• About this task
The answer must consist of every line in the data below that holds the word "browser".
Start of Data for the task
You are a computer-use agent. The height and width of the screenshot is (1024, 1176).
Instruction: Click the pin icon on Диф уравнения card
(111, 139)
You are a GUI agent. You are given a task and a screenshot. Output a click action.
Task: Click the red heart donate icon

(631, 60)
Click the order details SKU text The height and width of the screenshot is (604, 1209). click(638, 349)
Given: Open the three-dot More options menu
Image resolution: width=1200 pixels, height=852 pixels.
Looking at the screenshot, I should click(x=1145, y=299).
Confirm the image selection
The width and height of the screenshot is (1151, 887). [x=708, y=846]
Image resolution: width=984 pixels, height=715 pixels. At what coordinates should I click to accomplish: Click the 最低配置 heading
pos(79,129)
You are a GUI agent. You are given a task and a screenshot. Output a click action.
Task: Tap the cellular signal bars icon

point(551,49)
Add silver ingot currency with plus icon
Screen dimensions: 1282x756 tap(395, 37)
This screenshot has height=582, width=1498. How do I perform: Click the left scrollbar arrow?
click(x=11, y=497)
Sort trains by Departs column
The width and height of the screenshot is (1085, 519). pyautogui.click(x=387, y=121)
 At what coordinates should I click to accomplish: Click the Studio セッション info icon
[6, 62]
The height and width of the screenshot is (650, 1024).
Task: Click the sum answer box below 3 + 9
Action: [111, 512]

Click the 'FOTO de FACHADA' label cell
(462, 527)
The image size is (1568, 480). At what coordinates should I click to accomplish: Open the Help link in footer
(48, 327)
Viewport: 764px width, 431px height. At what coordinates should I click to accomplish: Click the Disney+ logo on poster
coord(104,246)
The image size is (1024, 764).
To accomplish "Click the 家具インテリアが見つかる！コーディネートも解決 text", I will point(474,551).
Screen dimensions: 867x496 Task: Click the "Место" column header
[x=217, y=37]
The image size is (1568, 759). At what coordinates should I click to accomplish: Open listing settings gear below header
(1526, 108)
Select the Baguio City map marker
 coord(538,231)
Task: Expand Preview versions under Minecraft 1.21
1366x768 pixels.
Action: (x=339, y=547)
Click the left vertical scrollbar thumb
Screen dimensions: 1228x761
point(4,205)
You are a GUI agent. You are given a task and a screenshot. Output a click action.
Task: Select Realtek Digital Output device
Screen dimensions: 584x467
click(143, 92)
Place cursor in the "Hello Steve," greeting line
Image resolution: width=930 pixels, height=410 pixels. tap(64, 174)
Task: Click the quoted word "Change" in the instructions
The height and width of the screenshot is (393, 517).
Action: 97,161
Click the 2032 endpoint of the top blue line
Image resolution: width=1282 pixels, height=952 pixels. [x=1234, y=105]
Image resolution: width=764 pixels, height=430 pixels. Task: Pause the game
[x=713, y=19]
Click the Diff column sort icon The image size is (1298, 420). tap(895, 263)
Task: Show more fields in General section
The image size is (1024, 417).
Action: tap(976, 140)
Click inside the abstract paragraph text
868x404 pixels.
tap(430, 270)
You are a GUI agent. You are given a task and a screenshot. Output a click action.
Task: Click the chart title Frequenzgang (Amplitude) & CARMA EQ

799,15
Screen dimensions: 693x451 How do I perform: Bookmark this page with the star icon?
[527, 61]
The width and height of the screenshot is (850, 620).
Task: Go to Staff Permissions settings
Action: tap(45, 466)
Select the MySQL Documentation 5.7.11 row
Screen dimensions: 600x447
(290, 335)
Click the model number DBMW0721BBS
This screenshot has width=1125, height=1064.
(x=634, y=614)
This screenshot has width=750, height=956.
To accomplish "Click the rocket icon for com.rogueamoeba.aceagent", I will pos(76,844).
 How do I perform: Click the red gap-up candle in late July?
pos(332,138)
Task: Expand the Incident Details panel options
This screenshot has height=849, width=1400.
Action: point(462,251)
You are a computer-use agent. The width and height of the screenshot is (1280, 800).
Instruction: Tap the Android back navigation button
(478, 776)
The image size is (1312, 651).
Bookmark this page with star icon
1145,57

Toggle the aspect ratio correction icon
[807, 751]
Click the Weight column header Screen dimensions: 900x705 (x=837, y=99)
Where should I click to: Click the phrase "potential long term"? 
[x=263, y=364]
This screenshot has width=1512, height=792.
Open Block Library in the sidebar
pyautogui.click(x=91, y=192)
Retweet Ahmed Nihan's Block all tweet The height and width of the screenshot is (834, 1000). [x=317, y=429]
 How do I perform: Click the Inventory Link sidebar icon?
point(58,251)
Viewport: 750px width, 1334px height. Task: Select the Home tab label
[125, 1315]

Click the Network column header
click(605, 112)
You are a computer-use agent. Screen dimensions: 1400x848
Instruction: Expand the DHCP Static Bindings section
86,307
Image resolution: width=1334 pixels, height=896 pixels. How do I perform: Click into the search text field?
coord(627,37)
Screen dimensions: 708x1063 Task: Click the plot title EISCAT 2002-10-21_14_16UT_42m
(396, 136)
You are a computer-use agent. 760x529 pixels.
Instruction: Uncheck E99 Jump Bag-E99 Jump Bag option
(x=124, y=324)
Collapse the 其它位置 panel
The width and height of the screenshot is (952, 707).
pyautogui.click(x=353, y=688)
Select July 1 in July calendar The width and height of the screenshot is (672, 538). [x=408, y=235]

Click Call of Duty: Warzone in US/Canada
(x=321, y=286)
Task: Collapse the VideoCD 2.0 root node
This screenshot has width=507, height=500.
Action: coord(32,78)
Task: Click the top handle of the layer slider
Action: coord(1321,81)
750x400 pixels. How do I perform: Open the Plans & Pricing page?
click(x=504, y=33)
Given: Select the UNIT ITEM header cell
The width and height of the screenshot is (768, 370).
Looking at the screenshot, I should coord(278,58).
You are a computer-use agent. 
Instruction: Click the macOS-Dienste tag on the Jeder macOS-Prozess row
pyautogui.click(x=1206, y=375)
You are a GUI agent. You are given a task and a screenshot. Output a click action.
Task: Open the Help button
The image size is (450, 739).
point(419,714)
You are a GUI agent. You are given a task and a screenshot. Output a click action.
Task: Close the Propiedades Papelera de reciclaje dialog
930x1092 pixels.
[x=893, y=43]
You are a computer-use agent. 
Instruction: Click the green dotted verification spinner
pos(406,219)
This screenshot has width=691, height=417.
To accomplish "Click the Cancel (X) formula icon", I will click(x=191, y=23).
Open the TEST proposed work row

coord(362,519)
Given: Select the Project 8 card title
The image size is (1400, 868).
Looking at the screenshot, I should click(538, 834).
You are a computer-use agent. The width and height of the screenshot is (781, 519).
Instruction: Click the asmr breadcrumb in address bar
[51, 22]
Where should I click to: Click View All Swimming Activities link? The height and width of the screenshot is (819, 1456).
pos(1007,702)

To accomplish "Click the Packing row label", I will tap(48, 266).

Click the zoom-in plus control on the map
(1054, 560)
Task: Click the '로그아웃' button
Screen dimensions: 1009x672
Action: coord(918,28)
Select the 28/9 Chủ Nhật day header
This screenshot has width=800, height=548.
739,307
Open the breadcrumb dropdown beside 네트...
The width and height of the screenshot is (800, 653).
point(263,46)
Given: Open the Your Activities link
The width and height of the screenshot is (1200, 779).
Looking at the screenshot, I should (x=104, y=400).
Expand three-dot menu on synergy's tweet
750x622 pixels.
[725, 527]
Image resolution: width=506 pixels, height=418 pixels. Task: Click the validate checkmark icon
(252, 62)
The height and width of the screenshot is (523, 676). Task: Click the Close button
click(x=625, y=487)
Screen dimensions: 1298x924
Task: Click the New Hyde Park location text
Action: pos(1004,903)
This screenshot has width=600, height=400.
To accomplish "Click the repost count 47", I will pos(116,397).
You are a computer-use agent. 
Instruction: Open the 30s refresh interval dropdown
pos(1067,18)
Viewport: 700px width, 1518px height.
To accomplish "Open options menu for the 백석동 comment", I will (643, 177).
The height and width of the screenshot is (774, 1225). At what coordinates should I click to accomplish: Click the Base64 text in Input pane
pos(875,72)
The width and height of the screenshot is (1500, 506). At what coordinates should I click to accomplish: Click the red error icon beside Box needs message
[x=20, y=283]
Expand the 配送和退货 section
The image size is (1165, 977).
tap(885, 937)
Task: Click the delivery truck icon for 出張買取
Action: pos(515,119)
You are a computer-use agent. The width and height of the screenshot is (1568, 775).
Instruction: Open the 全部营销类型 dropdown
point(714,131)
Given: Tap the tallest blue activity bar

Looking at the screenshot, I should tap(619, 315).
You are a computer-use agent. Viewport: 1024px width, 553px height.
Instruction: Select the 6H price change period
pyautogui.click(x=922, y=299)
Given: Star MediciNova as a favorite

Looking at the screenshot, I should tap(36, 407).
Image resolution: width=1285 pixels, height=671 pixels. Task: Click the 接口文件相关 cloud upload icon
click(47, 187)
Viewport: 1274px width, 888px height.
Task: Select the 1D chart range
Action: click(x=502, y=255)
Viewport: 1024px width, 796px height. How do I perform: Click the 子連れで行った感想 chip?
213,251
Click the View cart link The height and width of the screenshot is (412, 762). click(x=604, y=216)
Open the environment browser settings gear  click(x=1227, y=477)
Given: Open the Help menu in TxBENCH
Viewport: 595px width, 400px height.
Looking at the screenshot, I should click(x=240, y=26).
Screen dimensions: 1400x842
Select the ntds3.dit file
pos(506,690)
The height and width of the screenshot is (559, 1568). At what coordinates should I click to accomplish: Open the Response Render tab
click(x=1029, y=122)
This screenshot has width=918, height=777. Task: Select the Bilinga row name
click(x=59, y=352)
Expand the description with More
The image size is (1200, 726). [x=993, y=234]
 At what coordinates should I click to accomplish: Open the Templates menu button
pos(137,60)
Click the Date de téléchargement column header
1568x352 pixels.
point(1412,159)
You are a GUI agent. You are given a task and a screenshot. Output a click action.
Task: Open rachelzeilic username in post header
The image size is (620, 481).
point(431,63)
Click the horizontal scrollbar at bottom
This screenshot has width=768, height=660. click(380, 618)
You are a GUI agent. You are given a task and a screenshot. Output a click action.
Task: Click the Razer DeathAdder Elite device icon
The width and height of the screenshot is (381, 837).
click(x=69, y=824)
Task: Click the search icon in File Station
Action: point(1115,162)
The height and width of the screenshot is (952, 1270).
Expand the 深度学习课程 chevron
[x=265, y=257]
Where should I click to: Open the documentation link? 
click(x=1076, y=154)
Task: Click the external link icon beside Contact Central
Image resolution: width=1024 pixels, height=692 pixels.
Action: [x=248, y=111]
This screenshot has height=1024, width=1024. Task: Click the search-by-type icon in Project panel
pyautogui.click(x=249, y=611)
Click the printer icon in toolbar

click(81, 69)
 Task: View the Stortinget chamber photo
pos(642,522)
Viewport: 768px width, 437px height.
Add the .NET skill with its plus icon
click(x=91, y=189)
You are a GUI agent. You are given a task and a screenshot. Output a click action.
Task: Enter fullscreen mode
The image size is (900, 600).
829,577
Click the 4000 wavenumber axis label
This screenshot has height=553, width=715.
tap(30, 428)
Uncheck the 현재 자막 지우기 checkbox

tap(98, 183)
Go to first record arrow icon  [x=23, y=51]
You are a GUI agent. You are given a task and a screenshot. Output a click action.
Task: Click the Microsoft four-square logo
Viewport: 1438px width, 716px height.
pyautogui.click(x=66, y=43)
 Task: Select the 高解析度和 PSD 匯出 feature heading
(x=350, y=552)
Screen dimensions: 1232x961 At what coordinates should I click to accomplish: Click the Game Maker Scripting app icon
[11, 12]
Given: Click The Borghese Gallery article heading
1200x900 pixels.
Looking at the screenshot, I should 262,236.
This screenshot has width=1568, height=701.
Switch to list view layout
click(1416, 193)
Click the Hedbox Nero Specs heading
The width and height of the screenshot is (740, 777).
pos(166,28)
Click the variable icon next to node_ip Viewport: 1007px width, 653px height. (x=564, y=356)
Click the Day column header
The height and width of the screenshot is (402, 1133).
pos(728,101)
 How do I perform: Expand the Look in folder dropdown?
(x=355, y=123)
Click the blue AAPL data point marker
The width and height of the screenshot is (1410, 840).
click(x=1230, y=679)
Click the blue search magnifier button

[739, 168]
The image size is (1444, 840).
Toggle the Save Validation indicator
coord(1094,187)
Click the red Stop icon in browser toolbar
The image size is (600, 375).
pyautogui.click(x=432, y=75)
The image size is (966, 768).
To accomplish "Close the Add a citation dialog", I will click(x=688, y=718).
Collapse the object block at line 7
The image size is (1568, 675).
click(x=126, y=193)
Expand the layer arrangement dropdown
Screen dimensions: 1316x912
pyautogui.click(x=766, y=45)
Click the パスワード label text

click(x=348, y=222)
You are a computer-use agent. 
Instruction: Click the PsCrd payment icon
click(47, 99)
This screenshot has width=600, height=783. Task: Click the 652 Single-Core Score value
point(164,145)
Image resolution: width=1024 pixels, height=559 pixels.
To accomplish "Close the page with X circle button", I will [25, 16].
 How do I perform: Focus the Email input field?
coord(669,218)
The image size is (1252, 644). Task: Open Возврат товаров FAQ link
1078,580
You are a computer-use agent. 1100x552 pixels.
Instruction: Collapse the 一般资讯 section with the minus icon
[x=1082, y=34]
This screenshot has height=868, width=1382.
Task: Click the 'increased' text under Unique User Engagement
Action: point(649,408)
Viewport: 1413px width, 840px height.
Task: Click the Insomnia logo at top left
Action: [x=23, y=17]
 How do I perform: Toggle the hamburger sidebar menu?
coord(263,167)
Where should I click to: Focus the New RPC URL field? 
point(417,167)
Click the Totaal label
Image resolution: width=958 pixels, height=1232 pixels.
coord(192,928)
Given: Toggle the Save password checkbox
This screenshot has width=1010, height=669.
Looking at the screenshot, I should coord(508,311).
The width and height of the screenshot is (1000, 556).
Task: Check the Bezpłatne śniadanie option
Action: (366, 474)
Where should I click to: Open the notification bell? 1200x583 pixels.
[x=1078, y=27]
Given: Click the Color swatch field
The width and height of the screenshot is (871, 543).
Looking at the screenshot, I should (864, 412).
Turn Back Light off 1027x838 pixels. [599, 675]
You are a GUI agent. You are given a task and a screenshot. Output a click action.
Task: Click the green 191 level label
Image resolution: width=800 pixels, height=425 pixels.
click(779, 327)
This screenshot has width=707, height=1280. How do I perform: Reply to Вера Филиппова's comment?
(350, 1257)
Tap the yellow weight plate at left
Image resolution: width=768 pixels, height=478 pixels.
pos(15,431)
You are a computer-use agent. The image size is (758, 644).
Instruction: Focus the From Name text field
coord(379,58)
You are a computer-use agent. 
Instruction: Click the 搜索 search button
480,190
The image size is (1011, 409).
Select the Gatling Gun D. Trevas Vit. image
End of Data for the task
• Problem solution
Open the environment browser settings gear  click(x=1227, y=477)
Click the red Stop icon in browser toolbar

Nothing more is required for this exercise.